26/10/2005

C'est la grève dans mon pays...

C’est la nuit sur ma ville. Il fait noir. Il fait doux. Je rentre de Namur. Je ne dors pas. Je pense aux hommes et aux femmes qui préparent, en vert et rouge, la grève de notre pays tout entier prévue ce vendredi. Je me souviens d’un disque qu’un oncle m’avait offert lors que j’étais adolescent. Le disque était orange. Un trente-trois tours. Le groupe s’appelait le GAM, le Groupe d’Action Musicale. Le groupe voyageait de manifestation en manifestation. Il animait, de ses chansons, les marches, les piquets, les feux de pneus, les stations debout aux entrées des usines, les cafés fumants. Mon oncle avait inscrit sur la pochette, en guise de dédicace : Il n’est jamais trop tôt pour découvrir le combat que doivent mener les travailleurs pour leurs droits. Trente ans plus tard, c’est toujours d’actualité. Evidemment. Bien sûr. C’est évident. Cette semaine, j’ai le cœur coloré de vert et de rouge. J’ai le foulard, aussi, vert et rouge, autour de mes pensées. J’ai l’âme du feu. J’ai les mains fortes.

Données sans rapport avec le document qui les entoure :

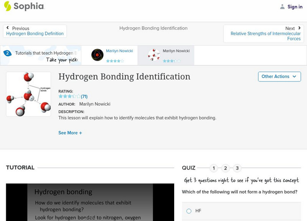Image resolution: width=307 pixels, height=221 pixels.
Task: Select the HF answer option
Action: [x=188, y=210]
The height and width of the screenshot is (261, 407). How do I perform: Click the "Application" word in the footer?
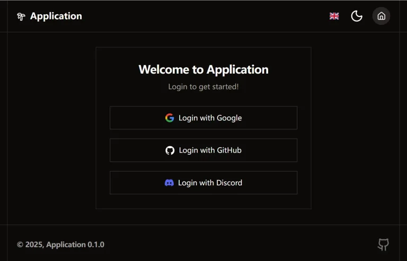[x=66, y=245]
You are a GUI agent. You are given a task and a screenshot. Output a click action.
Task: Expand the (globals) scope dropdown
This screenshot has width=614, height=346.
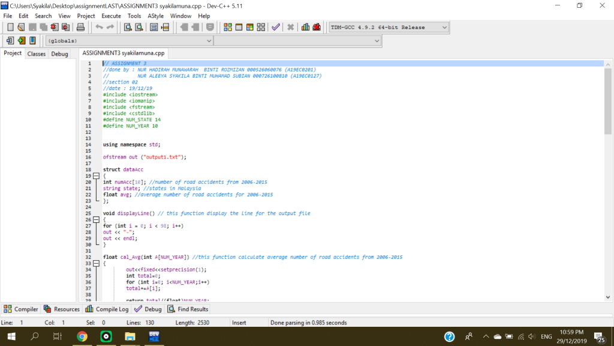(209, 41)
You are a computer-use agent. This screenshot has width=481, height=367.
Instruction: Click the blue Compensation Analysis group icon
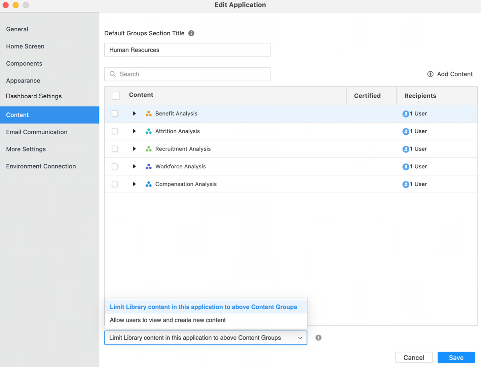(x=148, y=184)
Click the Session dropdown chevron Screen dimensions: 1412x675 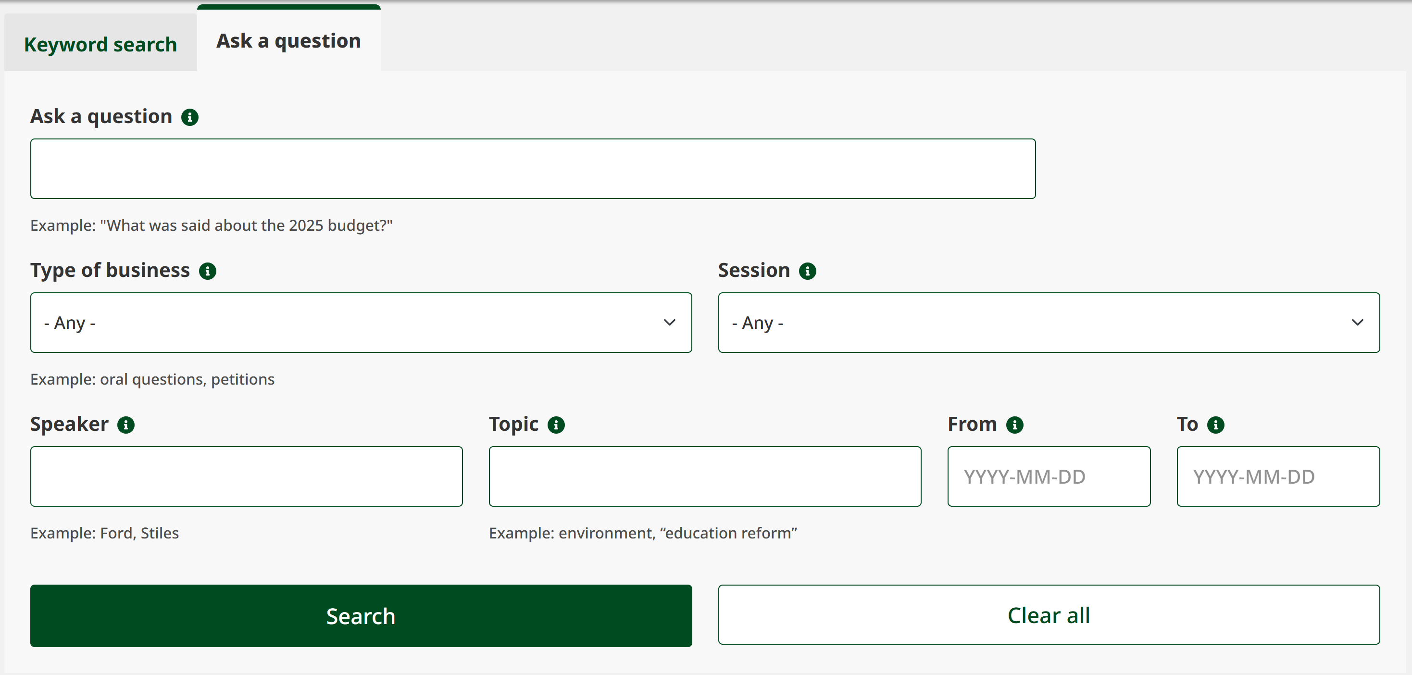[x=1357, y=322]
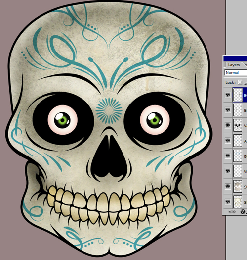Toggle the lock transparent pixels checkerboard icon
Screen dimensions: 247x260
point(240,82)
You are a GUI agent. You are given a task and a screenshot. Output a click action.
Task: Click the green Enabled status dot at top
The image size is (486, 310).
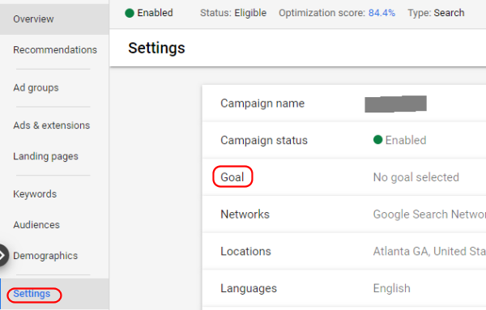tap(130, 13)
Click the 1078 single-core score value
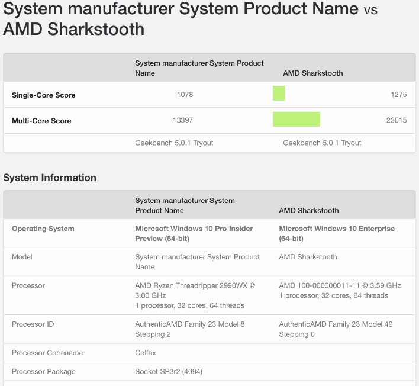Screen dimensions: 419x386 coord(185,95)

J’ai le cri rauque. J’ai la cicatrice de la fusion et des scories sous la peau. J’ai la fierté de mon ouvrage, de ma vie, de mes dons, de mon sang. Je pense aux hommes et aux femmes qui préparent, en vert et rouge, la grève de notre pays tout entier. J'ai bu, dans les biberons de mes enfances, le souci, l'obligation et le courage des luttes pour le respect des droits humains. Ce soir, j’ai la poésie dressée vers le ciel.